[GOAL OF THE EXERCISE]: Would you print the material exactly, starting at its first line and ending at the line holding "Enable notifications for"?

§ §

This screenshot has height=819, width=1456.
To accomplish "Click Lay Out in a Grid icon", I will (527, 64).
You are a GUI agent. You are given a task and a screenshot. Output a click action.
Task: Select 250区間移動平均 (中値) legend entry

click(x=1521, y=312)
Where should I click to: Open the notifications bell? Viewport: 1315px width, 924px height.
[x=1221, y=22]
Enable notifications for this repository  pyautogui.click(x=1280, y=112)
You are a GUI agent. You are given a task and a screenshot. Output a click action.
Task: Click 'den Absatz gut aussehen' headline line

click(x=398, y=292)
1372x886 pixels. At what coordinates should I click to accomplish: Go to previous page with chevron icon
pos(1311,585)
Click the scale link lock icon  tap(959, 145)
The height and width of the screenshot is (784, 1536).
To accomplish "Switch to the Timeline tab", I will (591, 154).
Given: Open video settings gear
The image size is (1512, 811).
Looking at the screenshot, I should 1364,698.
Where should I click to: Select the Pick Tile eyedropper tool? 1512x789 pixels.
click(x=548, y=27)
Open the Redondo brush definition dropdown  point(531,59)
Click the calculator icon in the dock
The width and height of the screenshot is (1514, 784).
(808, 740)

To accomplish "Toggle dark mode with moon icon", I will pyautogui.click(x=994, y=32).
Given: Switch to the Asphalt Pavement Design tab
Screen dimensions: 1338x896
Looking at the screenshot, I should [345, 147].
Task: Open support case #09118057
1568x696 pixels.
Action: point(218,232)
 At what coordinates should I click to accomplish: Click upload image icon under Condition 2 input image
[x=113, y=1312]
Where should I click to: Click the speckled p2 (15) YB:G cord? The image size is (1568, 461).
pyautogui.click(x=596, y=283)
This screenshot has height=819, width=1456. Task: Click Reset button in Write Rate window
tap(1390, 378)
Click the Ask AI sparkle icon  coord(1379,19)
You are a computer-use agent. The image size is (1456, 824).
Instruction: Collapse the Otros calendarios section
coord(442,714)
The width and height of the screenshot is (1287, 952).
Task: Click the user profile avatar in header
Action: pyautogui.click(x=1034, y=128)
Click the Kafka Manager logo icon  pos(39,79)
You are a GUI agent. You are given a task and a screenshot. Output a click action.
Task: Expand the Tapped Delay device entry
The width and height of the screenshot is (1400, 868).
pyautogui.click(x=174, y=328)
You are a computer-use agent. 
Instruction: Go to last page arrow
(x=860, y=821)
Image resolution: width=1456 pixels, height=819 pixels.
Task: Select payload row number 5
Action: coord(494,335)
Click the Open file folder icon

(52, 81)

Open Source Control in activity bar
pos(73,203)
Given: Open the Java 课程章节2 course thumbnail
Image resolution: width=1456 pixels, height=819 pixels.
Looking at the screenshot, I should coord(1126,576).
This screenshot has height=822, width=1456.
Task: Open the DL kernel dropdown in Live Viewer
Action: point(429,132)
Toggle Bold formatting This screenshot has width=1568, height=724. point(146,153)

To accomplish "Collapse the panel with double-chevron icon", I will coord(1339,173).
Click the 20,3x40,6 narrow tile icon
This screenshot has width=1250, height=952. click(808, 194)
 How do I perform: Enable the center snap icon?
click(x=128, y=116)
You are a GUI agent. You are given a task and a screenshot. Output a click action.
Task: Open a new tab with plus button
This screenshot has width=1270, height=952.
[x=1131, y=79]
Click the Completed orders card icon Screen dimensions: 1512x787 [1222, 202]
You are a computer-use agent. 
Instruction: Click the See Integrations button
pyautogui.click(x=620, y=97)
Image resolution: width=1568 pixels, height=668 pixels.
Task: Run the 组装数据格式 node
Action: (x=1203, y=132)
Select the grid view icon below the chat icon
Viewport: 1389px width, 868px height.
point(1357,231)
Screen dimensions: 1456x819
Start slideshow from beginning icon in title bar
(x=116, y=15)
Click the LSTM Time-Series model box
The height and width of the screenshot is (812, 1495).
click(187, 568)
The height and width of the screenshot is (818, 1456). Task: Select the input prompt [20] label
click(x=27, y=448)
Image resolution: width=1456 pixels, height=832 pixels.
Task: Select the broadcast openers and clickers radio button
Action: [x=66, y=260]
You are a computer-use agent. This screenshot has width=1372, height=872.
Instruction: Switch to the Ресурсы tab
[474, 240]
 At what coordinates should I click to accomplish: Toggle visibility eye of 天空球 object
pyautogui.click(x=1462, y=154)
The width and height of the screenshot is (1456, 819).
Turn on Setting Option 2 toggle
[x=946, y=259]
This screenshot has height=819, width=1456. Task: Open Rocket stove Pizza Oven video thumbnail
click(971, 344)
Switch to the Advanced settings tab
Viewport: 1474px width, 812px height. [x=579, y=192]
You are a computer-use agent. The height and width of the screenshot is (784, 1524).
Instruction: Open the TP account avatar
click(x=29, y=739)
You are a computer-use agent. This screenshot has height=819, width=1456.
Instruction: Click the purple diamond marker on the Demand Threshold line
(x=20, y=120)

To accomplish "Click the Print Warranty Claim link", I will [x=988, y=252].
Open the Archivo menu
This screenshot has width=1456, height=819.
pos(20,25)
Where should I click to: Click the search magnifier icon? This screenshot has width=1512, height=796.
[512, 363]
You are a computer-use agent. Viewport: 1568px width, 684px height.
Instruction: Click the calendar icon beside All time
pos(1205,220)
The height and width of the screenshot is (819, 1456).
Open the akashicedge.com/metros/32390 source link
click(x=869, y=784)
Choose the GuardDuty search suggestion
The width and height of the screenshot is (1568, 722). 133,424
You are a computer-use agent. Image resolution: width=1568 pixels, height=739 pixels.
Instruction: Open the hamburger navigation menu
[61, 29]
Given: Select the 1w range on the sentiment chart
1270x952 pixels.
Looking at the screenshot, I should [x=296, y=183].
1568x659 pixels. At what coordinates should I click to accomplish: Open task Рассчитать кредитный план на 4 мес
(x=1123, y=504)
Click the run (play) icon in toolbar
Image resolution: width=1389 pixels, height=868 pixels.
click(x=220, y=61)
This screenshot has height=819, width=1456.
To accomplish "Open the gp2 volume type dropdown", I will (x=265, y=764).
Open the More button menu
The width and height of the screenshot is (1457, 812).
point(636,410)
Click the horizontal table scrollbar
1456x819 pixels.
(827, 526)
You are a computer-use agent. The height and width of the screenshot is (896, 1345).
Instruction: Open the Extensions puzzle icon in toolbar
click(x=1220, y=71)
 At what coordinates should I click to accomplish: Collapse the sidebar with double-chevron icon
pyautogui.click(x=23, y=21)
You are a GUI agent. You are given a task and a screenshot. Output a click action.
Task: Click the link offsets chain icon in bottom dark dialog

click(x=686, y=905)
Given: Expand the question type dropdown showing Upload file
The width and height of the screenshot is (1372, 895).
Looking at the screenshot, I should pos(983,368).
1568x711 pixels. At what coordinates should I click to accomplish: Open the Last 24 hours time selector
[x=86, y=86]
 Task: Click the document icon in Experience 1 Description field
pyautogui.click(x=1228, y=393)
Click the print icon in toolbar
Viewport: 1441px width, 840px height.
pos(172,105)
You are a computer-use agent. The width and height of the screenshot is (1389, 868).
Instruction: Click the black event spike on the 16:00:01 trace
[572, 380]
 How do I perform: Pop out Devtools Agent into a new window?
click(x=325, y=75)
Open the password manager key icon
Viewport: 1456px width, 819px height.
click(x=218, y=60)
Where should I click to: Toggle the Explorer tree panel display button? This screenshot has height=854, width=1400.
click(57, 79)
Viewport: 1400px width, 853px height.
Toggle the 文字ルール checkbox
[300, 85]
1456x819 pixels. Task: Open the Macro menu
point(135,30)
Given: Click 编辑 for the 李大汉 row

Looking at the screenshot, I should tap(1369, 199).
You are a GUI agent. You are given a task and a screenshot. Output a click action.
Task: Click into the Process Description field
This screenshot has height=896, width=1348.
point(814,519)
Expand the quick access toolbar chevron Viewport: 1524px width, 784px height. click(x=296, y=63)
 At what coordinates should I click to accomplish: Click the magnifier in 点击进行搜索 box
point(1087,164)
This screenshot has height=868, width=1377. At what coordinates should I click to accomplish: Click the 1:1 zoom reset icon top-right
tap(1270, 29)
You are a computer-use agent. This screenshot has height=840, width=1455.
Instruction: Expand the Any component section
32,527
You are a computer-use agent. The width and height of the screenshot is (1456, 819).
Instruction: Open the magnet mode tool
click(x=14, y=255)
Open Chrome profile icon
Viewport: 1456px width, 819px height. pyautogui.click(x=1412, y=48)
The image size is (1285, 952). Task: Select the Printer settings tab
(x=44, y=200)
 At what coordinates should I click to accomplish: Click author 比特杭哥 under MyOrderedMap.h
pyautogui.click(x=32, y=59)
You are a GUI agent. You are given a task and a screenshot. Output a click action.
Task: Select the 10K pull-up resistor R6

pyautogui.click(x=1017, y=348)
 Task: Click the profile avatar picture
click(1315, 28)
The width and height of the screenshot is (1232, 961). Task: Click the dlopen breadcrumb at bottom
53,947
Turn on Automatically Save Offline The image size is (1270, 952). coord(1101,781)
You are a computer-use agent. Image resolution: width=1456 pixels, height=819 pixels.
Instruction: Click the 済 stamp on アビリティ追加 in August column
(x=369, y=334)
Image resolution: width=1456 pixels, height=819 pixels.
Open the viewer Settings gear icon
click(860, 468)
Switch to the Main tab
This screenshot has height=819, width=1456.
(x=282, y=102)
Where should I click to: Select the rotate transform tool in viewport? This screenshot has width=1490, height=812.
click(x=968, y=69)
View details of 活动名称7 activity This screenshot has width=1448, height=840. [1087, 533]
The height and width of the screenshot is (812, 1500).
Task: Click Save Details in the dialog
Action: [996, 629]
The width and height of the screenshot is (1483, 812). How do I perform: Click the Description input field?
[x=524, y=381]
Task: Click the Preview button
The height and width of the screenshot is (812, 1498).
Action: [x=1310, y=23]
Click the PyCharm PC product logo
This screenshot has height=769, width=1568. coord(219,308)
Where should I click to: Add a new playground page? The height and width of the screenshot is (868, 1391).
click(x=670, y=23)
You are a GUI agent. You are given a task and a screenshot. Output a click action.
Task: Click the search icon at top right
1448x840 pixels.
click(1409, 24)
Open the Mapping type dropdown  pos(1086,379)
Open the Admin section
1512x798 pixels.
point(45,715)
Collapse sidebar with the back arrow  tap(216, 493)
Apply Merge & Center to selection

§ §

[SOLUTION TO THIS PROBLEM]:
This screenshot has height=819, width=1456.
To accomplish "Click Lay Out in a Grid icon", I will (527, 64).
You are a GUI agent. You are given a task and a screenshot. Output a click action.
Task: Select 250区間移動平均 (中値) legend entry

click(x=1521, y=312)
Where should I click to: Open the notifications bell? Viewport: 1315px width, 924px height.
[x=1221, y=22]
Enable notifications for this repository  pyautogui.click(x=1280, y=112)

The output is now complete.